A lo lejos sonaba la campana que anunciaba la hora del almuerzo. La puerta se abrió de nuevo, Caroline volvió junto a mi cama y me tomó el pulso. Quiso comprobar que yo seguía dormida. Una voz desde el pasillo la apremiaba – “no te preocupes, va a seguir durmiendo mucho tiempo, con lo que le has dado no creo que despierte hasta mañana, y nosotras no nos demoraremos mucho tiempo en el comedor”, Caroline se marchó sin que yo la oyera responder, llevándose con ella sus efluvios florales. Ahora más que nunca me repugnaba ese olor, me revolvía el estómago sentí ganas de vomitar y tuve que reprimirme.

Estábamos solas Breanna y yo. Me levanté y fui hasta la puerta de la enfermería sin hacer ruido, casi deslizándome sobre el frío mármol con mis calcetines de lana. Me vino a la cabeza la absurda idea de que patinaba sobre un lago helado. Abrí con cuidado y me asomé sigilosamente hacia el pasillo. No había nadie, también el cuartito anexo estaba vacío. Fui de nuevo hasta la zona de las camillas y me acerqué a mi amiga. Allí seguía Breanna, profundamente dormida. Me arrodillé junto a ella, cogí su mano que ardía, igual que su frente. Ella se removió un poco. Intentaba abrir los ojos y los labios, tratando de balbucear algunas palabras. Le resultaba imposible. Su frente perlada de sudor y sus mejillas enrojecidas ilustraban su estado febril. Mis esperanzas de que ella pudiera contarme algo se estaban desvaneciendo. Suponía que únicamente podría arrancarle algún delirio… no quería empeorar su estado molestándola, así que vencida, volví a mi cama.

Caroline volvió enseguida, me encontró tumbada boca arriba, tapada hasta los hombros y con la mirada fija en el techo. Yo me había perdido en mis propios pensamientos. Ella se sorprendió de encontrarme despierta y amablemente me ofreció agua fresca. Después se sentó en el borde de mi cama y tomándome de la mano, me invitó a hacer lo mismo. Con un gesto cálido me interrogó: “¿cómo has dormido? ¿Qué tal te encuentras? ¿Has tenido pesadillas?” y contesté escuetamente: “Bien. Débil. No.”

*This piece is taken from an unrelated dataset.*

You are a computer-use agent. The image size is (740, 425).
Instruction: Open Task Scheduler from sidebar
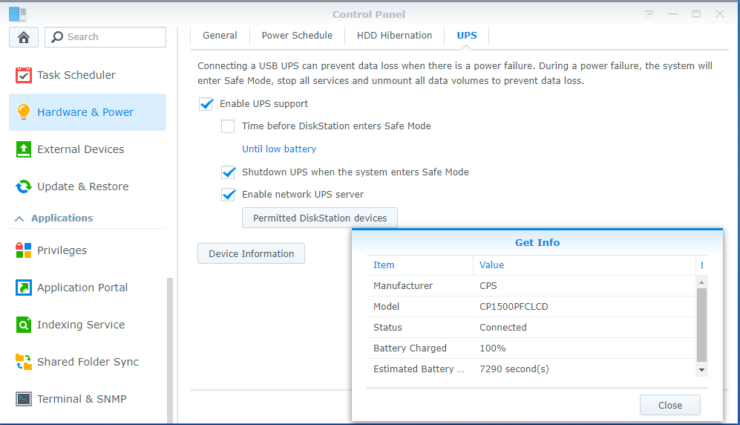click(76, 75)
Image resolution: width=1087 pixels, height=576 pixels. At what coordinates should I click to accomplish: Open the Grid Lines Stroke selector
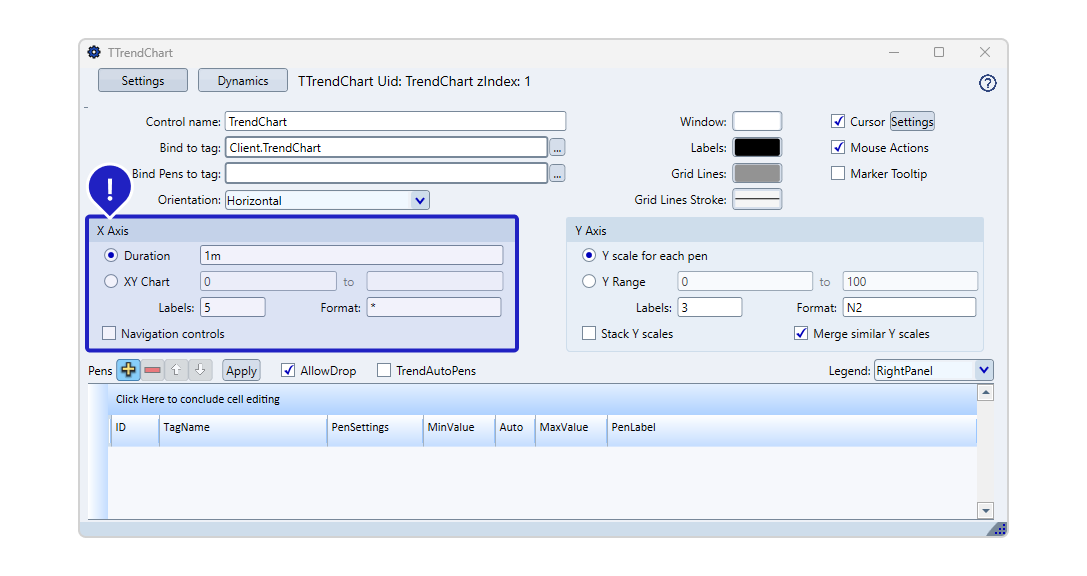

Ella discutió con Sor Madelaine sobre la conveniencia de mantenerme en la enfermería durante la noche. Caroline pensaba que yo estaba repuesta de mi crisis, pero Sor madelaine se quedaba más tranquila si yo ermanecía atendida durante la noche, así podrían vigilarme por si volvía a perder los nervios. Controlarían mi estado cada dos horas como hacían con Breanna, no iba a suponer un trabajo extra. Carolina aceptó sin ofrecer demasiadas reservas.

Un nuevo plan cruzaba mi mente, si Breanna no podía contarme qué había descubierto en el cementerio iría yo misma a averiguarlo.